According to the travel passage below, how many Buddha images does the lower cave hold, please?

__Document passage__
★ ★ ★
The rain continued the following day and was so heavy at one point that we had to bring down the tarpaulin on the sides of the boat. It meant we lost our view and also meant we missed a second village visit.  We did make one stop, however, so that our captain could buy something to take home for his dinner. As we approached we saw a woman holding a catfish and a flatter fish from a piece of string. Following shortly behind was another woman, this time with a pair of moles strung together. The final offering was a woman carrying a red bucket with a large piece of smoked python inside!  Vong explained that mole is quite popular and that our captain and his first mate had already had some for breakfast.
 
After lunch we stopped at the Pak Ou caves. They are a group of caves that have been used for centuries to house old and unwanted Buddha images. It was especially used in times of conflict when temples were being ransacked.
 
The lower cave is a kind of grotto full of more than 2,500 Buddha images. There is a small altar where we offered small posies of marigolds and incense sticks. We then walked to the upper cave. A walkway winds its way around the cliff and then up some 200 steps, some of which are fairly steep. At the entrance to the cave is a very large happy Buddha covered in gold leaf. Inside, the cave is very dark so we had to carry torches. We spotted a whole group of small bats on the ceiling. At the back is a fair sized altar with a large raised platform in front of it. Vong explained that the caves were once patronised by royalty and this platform is reserved for the King.
★ ★ ★
__Given information__
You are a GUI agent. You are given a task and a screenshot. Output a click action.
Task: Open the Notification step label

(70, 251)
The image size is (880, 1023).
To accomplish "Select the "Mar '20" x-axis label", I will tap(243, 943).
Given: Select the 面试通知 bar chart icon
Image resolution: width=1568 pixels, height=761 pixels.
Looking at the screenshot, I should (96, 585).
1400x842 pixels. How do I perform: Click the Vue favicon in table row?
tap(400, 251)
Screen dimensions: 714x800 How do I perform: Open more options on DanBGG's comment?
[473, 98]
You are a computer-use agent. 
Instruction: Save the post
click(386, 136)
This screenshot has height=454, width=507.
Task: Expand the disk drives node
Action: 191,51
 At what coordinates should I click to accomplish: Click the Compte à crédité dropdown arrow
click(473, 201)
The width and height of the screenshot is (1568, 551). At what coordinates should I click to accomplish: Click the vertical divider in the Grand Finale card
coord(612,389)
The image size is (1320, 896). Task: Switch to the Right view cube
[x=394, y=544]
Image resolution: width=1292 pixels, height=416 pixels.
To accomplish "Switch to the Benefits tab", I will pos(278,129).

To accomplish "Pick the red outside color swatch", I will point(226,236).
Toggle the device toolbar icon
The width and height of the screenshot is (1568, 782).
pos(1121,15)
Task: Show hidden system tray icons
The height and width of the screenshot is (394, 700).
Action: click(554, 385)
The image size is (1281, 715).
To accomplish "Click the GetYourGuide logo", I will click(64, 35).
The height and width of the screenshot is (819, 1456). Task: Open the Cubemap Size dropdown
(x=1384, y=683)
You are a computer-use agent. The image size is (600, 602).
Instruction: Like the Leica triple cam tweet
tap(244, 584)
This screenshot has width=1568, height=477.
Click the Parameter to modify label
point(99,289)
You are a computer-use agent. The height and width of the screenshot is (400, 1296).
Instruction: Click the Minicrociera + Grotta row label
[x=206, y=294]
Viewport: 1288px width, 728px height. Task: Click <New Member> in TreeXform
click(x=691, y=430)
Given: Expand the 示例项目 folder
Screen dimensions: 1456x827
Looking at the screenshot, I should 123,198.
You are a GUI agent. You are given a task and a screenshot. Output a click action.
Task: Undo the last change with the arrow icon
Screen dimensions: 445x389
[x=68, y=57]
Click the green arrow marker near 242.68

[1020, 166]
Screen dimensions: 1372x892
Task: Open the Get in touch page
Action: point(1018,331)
★ ★ ★
__In response__
More than 2,500.